また、もうひとつの判断材料として、『エターナルズ』に登場する別のカップル、「セルシ」「イカリス」という主要キャラの存在があります。この2人は過去に恋愛関係にあり、さらには作中では性行為も描かれます。裸の男女の2人が絡み合うシーンがこうした大衆向けの大作映画で映し出されるのは珍しいです。つまり、この2人は明らかにアロセクシュアル(アセクシュアルではない人)として描かれており、セナとギルガメッシュの性愛のない間柄と対比されているのです(決してレーティングの問題でセナとギルガメッシュがプラトニックに見えてしまっているわけではないということ)。作中ではアロセクシュアルのセルシとイカリスの関係は悪化していくのですが、アセクシュアルと思われるセナとギルガメッシュはずっと仲睦まじい愛を保ったまま。このあたりも規範的ではない描かれ方です。
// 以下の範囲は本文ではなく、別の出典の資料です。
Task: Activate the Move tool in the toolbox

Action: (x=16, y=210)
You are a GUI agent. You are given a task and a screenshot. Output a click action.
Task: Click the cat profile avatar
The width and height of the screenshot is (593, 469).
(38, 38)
『エターナルズ』の製作陣がセナとギルガメッシュが無性愛者であると明言したことは今のところありません。ただし、同性同士のキスなどが描写されれば性的指向が明言せずともハッキリわかる同性愛と比べて、無性愛はそもそも表面的に判断しづらいという性質を気に留める必要はあるでしょう。

無性愛の表象はハリウッドでも現れるのか

ハリウッド映画ではずっと男女のキャラクターが登場すればその2人は恋愛に発展するのが当然でした

過去のMCU映画も同じです。『アイアンマン』、『キャプテン・アメリカ』、『マイティ・ソー』、『スパイダーマン』、『ガーディアンズ・オブ・ギャラクシー』…主人公の男性がいれば、ヒロインの女性は恋愛要員でした。

こうしたことがハリウッドで常態化していたのは、男女の恋愛を入れておけば観客を惹きつけられるという古い定番の考えがあり、観客の動員を気にする映画会社の上層部などはそれを信じていたためと思われます(実際にそれが事実なのかは疑わしい)。

しかし、最近はその「恋愛は売れる」という考えにも変化が見えます。MCUは『エターナルズ』だけでなく、その前に公開された『シャン・チー/テン・リングスの伝説』でも同様でした。『シャン・チー/テン・リングスの伝説』では、主人公の男性とヒロインの女性が恋愛に発展することなくプラトニックな関係を構築し、それを監督も意図していたことが「ScreenRant」などの映画メディアでも伝えられています。

MCUの原作となっているマーベルのコミックの中には、制作者が「これは無性愛者です」と明言している主人公のキャラクターが登場する作品もあります(以下の別ページで紹介)。

今後は無性愛者のキャラクターがハリウッド大作映画で普通にたくさん登場する日が来るのか。今最もハリウッドの先頭で走っているMCUというフランチャイズの動向はその当事者の待ち望んだ喜ばしい未来を暗示しているのかもしれません。

アセクシュアル(アセクシャル)、ノンセクシュアル(ノンセクシャル)、アロマンティックといったAスペクトラムの表象は同性愛とはまた異なった構造があり、映像作品などでどう表現するべきか、まだその見地も整理されていない部分もあります。今後、事例が増えていけばその議論も活発化していくでしょう。


『エターナルズ』は2022年1月12日より動画配信サービスの「Disney+(ディズニープラス)」で見放題配信となる予定です。